Unified vs. Overlay – Cloud contact center software is deployed in one of two ways; unified with a provider’s hosted PBX, or as an overlay onto a 3rd party voice solution/phone system.
With a unified solution, organizations work with a single provider making billing, installation, and support easier. There are also functionality improvements for agents and managers as call handling is improved due to deep integration with the PBX. These call handling advantages offer productivity gains for agents and empower them to deliver higher customer satisfaction.
Overlay solutions also have benefits and can be a great choice for businesses with use cases such as a phased migration where the contact center migrates to the cloud before the rest of the organization. This allows the entire organization to continue leveraging their existing phone system investment while empowering the contact center with the advanced capabilities of a cloud solution.
Key Integrations
Contact and support centers require some of the most necessary, and difficult, integrations in a business. From collaboration and unified communications capabilities to deep hooks into the company’s CRM, in order to do their jobs effectively, agents and managers typically rely on multiple systems; the same systems that also feed other departments.
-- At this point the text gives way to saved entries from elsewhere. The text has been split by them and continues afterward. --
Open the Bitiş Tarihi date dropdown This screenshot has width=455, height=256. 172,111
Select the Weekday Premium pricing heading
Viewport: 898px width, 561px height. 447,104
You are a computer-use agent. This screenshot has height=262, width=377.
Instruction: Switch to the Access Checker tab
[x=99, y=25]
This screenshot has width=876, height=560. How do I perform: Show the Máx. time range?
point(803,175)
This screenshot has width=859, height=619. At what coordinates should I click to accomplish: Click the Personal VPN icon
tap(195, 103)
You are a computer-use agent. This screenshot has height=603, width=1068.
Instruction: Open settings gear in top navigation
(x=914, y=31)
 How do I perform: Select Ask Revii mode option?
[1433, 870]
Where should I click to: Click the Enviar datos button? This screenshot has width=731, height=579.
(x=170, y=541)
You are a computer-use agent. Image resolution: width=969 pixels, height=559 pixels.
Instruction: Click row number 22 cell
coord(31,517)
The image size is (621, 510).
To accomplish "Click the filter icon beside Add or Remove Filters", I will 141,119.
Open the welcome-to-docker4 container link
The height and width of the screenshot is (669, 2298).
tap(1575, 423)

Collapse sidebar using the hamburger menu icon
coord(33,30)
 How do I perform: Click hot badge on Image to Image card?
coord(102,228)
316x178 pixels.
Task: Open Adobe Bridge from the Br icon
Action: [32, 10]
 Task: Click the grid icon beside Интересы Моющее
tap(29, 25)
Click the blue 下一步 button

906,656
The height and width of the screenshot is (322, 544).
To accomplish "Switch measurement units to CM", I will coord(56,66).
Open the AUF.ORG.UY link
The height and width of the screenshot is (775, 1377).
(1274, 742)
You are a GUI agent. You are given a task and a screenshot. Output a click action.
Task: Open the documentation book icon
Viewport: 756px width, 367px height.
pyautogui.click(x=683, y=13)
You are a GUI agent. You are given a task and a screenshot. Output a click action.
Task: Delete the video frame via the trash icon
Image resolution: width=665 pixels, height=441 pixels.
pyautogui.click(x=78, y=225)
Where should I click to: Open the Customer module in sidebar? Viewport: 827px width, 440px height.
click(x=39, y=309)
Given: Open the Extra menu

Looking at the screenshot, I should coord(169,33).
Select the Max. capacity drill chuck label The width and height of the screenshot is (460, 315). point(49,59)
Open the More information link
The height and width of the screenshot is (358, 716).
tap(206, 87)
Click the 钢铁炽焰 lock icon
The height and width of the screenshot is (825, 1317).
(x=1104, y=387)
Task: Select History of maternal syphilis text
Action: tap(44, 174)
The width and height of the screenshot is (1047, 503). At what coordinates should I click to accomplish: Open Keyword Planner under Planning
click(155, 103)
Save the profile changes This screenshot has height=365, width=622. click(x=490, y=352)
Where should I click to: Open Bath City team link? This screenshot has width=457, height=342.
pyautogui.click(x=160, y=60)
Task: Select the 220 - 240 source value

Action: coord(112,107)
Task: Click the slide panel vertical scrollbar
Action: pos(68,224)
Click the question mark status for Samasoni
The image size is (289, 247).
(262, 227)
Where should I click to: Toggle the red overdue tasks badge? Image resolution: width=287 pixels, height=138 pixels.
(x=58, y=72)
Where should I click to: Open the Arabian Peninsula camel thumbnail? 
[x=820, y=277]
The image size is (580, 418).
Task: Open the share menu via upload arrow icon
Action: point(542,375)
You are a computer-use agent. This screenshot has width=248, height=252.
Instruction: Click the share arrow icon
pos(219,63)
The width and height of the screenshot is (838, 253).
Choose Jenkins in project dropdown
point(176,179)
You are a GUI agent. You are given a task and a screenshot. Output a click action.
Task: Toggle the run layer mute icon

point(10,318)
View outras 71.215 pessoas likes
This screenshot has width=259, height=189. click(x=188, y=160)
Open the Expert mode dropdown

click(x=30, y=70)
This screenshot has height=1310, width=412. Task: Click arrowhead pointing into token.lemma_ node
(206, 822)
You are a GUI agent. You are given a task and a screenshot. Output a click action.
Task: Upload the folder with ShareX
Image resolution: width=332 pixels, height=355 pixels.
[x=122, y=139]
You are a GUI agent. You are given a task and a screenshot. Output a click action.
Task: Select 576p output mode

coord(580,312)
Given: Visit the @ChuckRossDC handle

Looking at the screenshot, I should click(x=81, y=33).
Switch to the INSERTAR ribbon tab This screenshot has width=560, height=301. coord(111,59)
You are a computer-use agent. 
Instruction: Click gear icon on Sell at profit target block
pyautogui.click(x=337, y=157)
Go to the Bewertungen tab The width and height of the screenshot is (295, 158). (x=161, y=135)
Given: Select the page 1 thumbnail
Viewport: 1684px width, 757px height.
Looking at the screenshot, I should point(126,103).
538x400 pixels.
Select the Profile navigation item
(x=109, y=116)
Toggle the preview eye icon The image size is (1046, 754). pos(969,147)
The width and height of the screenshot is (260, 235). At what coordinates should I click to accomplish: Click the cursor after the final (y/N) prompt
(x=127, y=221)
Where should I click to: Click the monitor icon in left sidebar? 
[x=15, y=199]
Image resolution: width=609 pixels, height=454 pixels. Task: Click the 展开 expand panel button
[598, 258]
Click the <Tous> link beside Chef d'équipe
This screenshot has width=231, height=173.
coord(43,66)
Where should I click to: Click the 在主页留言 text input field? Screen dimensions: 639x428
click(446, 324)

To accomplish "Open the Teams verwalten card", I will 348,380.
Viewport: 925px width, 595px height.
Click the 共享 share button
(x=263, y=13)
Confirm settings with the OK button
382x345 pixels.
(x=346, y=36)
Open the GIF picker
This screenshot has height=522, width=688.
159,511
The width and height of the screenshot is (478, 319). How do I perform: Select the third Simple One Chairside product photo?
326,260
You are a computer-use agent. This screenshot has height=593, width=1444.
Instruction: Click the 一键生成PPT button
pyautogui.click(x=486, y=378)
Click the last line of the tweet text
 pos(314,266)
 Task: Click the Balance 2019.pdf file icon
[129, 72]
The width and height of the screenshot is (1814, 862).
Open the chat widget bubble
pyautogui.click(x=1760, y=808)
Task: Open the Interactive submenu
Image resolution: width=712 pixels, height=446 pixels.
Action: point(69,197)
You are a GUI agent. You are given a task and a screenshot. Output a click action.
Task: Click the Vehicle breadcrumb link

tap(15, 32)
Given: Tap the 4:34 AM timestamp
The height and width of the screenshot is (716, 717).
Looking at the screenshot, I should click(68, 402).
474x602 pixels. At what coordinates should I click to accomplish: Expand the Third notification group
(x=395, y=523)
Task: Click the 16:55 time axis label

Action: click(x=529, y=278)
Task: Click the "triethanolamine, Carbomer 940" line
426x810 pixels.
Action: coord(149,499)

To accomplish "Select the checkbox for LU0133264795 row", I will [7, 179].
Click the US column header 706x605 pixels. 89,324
Because of these factors, it is critical that the business looks at the contact and support center holistically, with IT’s direct input, and not as a one-off software solution.
Consideration 5: Hybrid Work Technologies and Remote Hiring
A major outcome and benefit of enabling hybrid work technologies will come in the form of hiring, as the best candidates will go to organizations that enable them to work in ways that fit their lifestyles. To compete for the best talent, businesses will need to implement hybrid work technologies that include onboarding / offboarding via user identities, secure BYOD programs, seamlessly integrated collaboration and communications tools, and more. With these capabilities in place, businesses can hire the best candidate regardless of where they live and reduce expenses at the same time.
As workers become vaccinated the hybrid workforce will emerge. Companies have the unique opportunity to reset; to deploy integrated technologies to enable hybrid workers to be successful both in the office and at home. And, implemented correctly, the same technologies will enable them to hire anywhere – positioning the organization for success in both the near-term and long-term future.